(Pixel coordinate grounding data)
****************************************
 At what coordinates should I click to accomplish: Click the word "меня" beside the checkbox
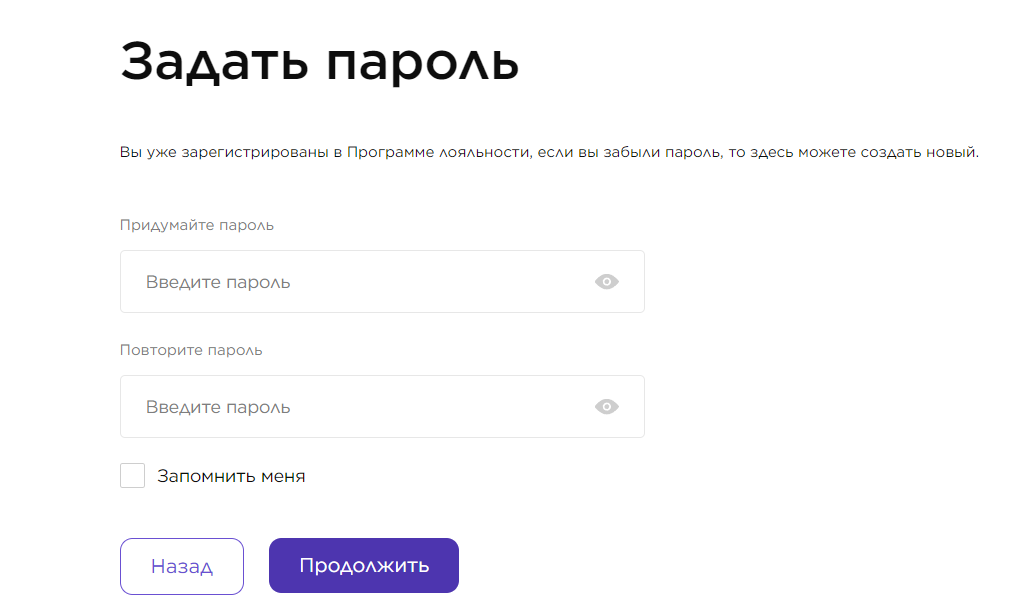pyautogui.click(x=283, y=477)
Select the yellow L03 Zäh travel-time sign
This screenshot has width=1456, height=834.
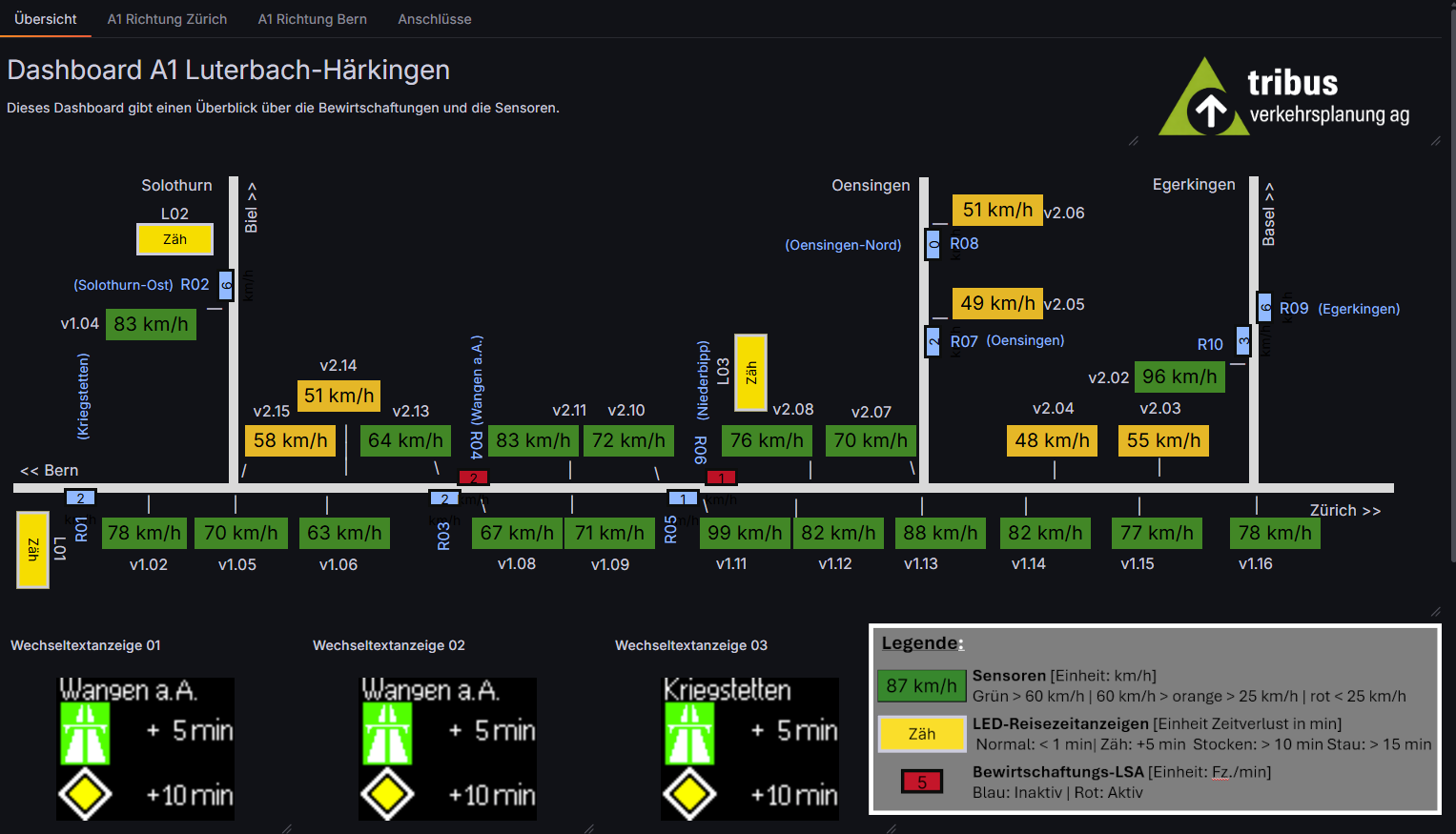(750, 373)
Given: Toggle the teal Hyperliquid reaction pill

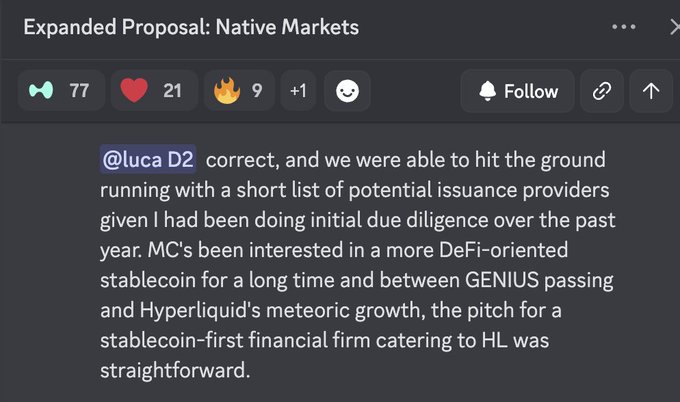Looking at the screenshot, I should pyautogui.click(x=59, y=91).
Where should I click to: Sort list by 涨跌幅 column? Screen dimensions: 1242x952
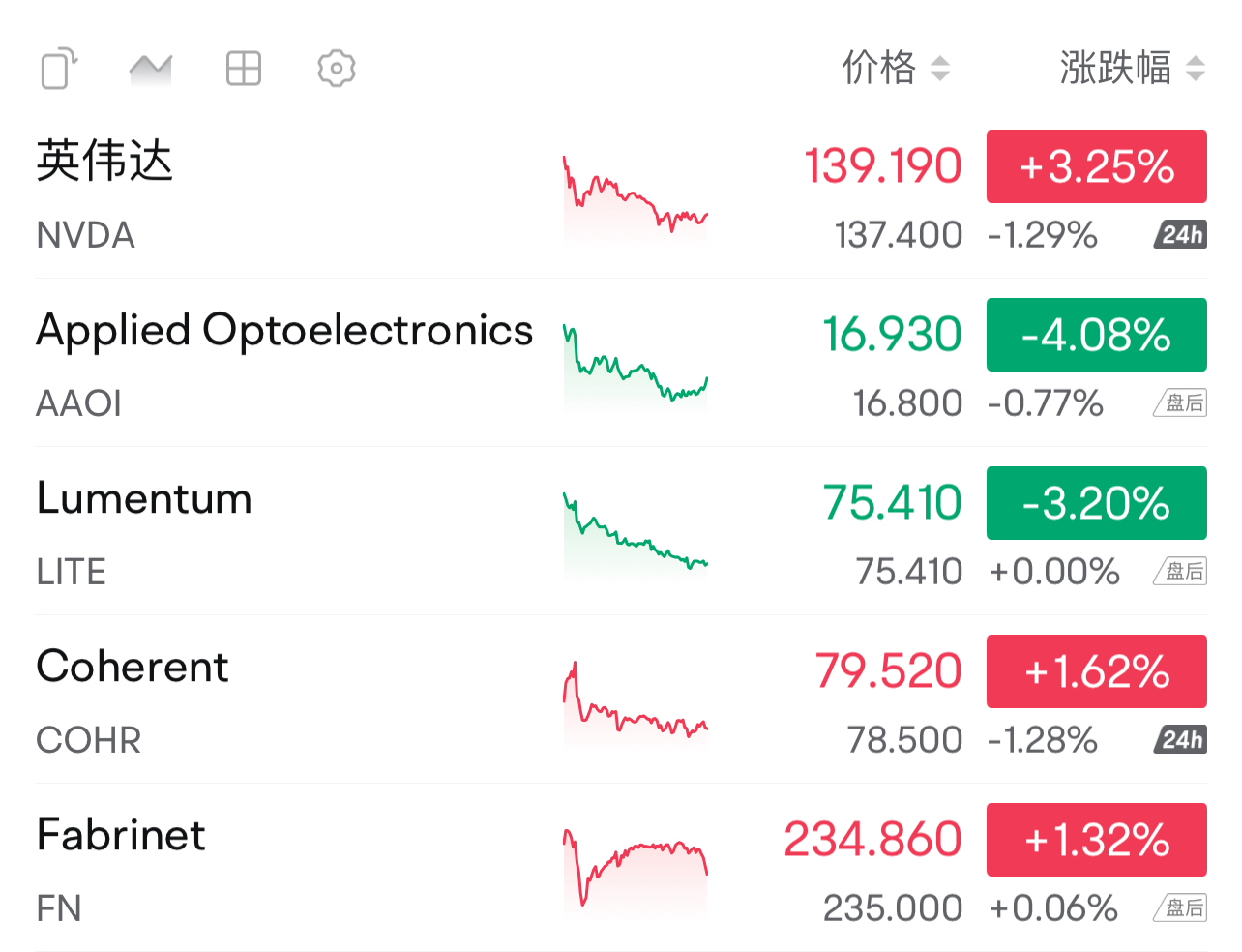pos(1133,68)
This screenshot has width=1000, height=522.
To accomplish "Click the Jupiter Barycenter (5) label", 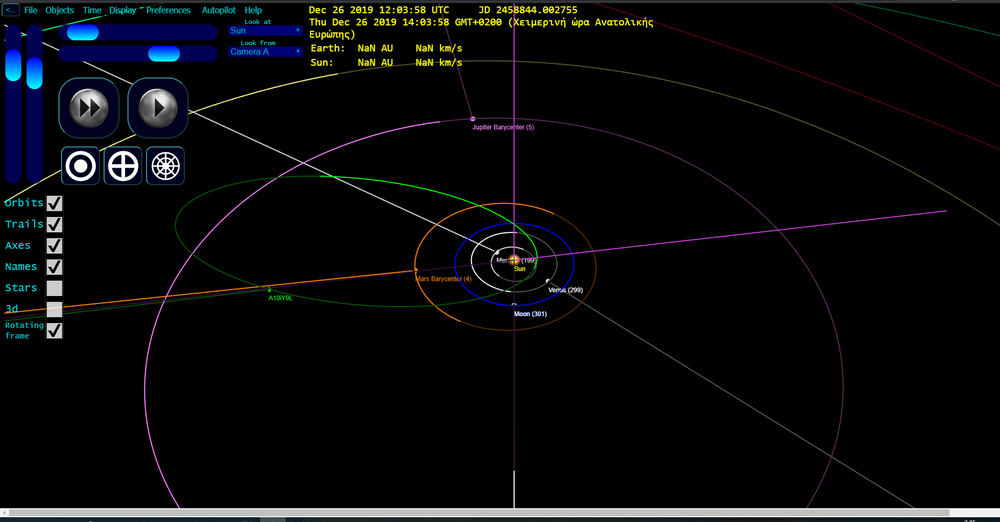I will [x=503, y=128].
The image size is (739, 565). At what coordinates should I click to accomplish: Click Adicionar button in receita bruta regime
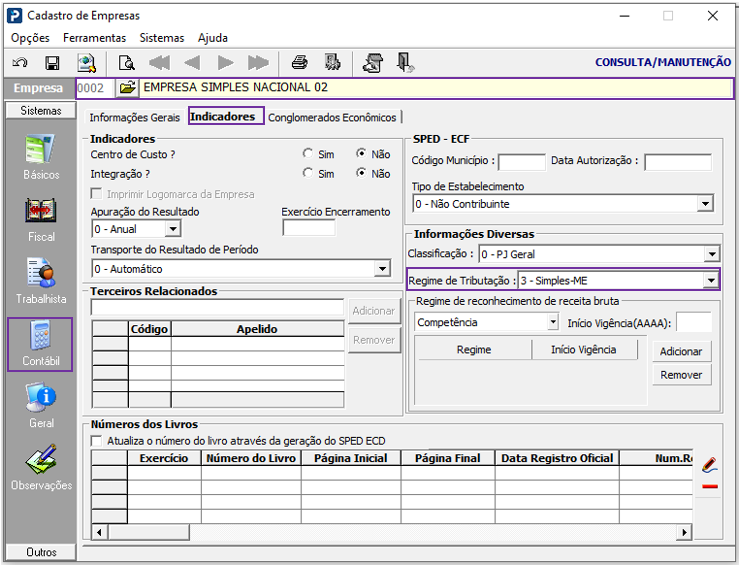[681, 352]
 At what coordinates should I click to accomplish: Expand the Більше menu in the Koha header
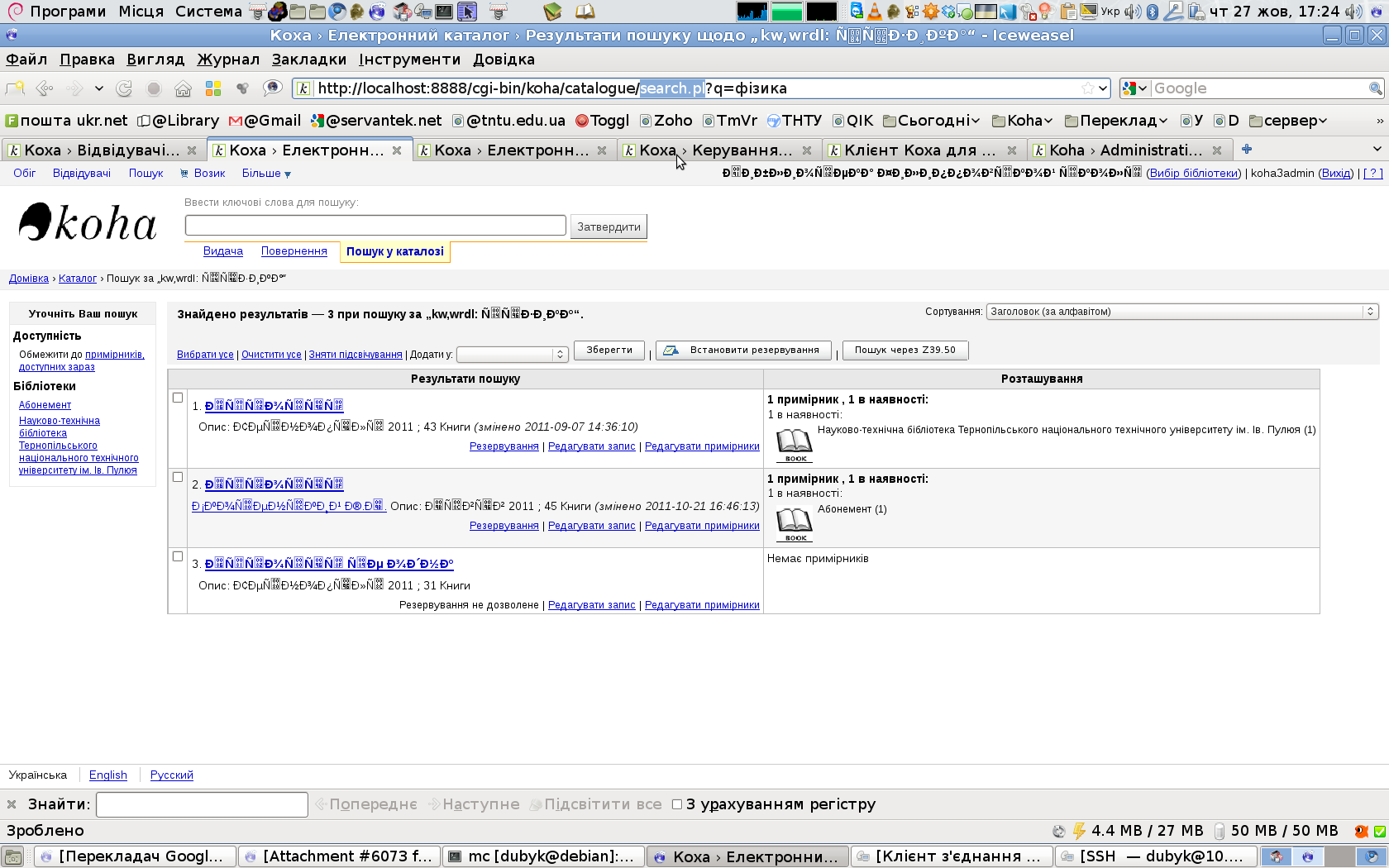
****************************************
Make an exact copy of the lines above, starting at the line that contains "The image size" and running through the final line of the entries. Omit the pictures.

_Answer below:_
The image size is (739, 565). At what coordinates should I click to accomplish: Click Adicionar button in receita bruta regime
[681, 352]
 At what coordinates should I click to accomplish: Expand the Більше menu in the Koha header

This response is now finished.